Trevor G Marshall graduated from the University of Adelaide, South Australia, in 1974. He taught at the Institute of Technology in Lae, Papua New Guinea, Curtin University and the University of Western Australia, before moving to California in 1982. His Doctoral thesis, ‘Insulin metabolism in Diabetes’, was accepted by the University of Western Australia in 1985. He is currently Director of the Autoimmunity Research Foundation in California. He has won US FDA Rare Disease Designations for minocycline and clindamycin in the treatment of sarcoidosis. He is a Fellow of the European Association for Predictive, Preventive and Personalised Medicine (Brussels) and a member of the International Expert Council, Community of Practice: Preventative Medicine (Moscow).
Abstract
Human biology, or at least the understanding of the complexity of human biology, has exponentiated since the turn of the century. Previously it was thought that the human Genome, or at least its Transcriptome subset, expressed around 20,000 proteins.
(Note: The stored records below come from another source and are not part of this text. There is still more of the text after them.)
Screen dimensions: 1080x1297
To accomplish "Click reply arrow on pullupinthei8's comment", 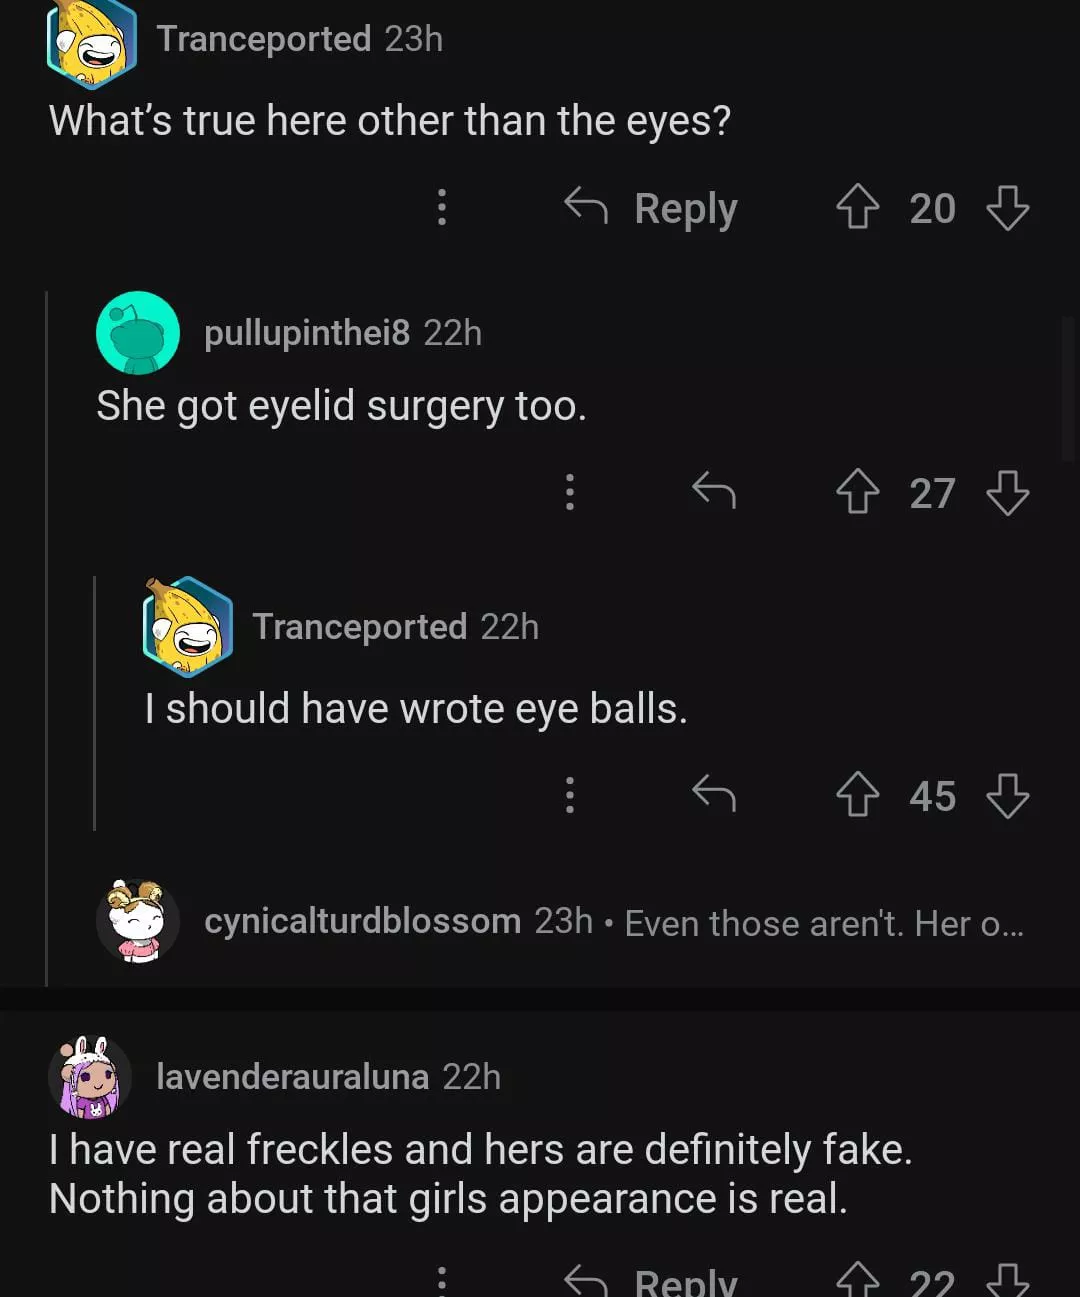I will pyautogui.click(x=714, y=491).
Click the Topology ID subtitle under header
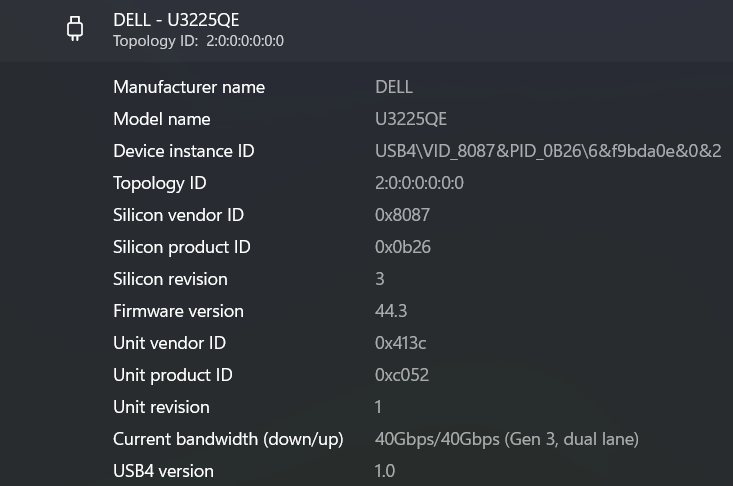The image size is (733, 486). click(x=198, y=41)
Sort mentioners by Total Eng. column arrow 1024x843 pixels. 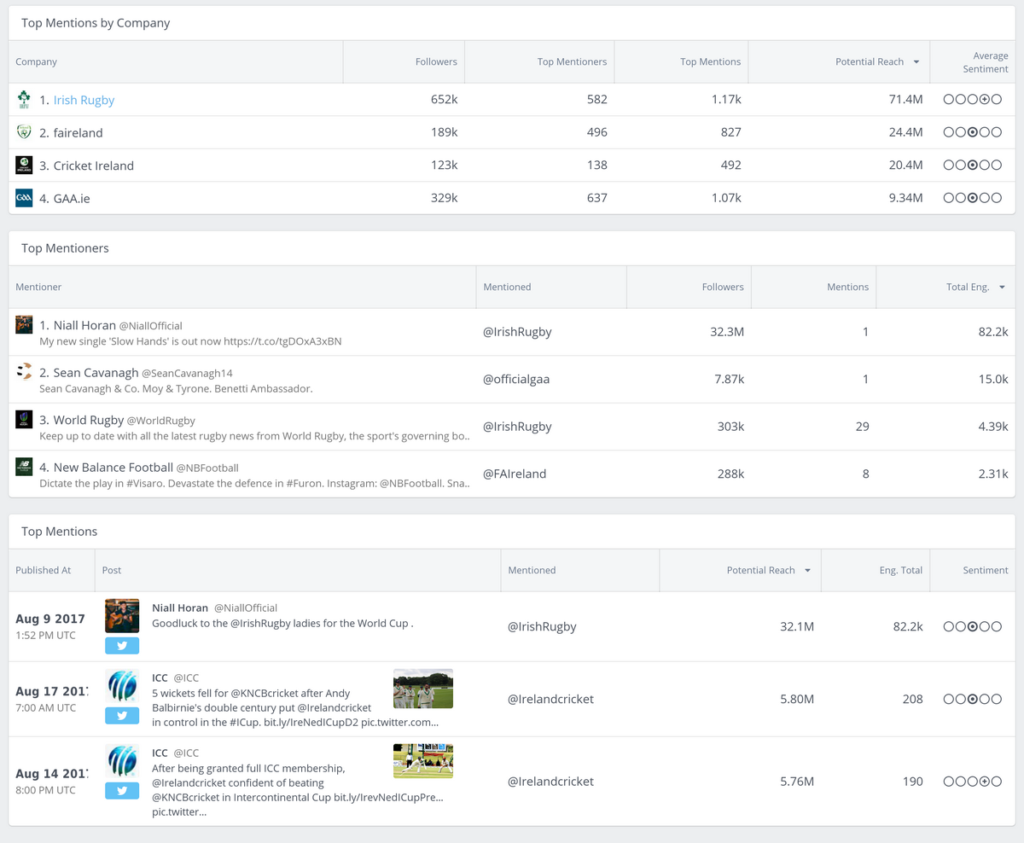coord(1001,287)
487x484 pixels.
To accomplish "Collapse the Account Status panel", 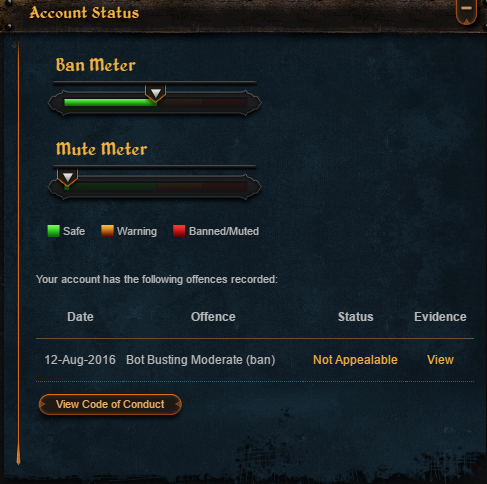I will pos(466,11).
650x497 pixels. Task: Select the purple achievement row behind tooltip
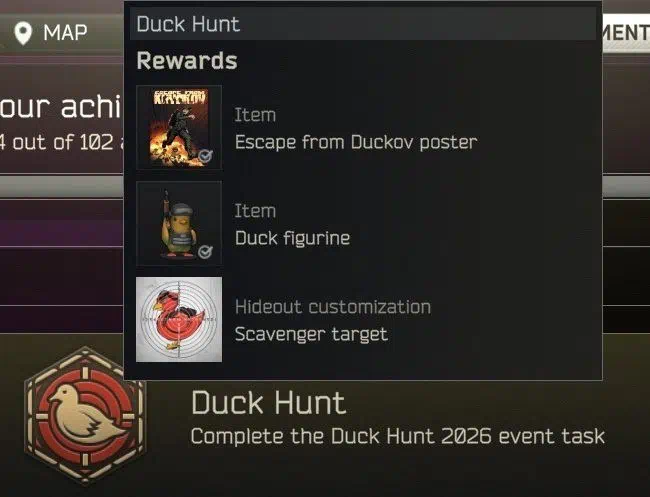62,223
Yet the Human Proteome is currently estimated to be between 250,000 and 1 million proteins. Add to that the 42,000 components of the human Metabolome which have already been identified, and the process of identifying clinically useful biomarkers is becoming very difficult indeed. Our focus has been on yet another level of complexity, the Microbiome, understanding its biomarker contribution by both transcriptional and post-translational mechanisms. While studying the action of microbiome components on the VDR Nuclear Receptor we came to realize that the biomarkers loosely called “Vitamin D” were actually steroid transcriptional-factors, rather than “vitamins.” When we published this it seemed as though the whole world had descended on our shoulders. Clinical Medicine just didn’t want to know that what it thought was a biomarker for health was actually a biomarker for disease. Even today, now that the prosective studies are coming in, few appreciate the complexity of properly interpreting the “Vitamin D” biomarkers. Here we propose that TNF-alpha is also a compromized biomarker. The discovery that TNF-alpha release in the spleen is controlled primarily by the brain, and that brain immune activity is affected by the electrosmog which nowadays surrounds us, necessarily changes the way that this biomarker needs to be studied and interpreted.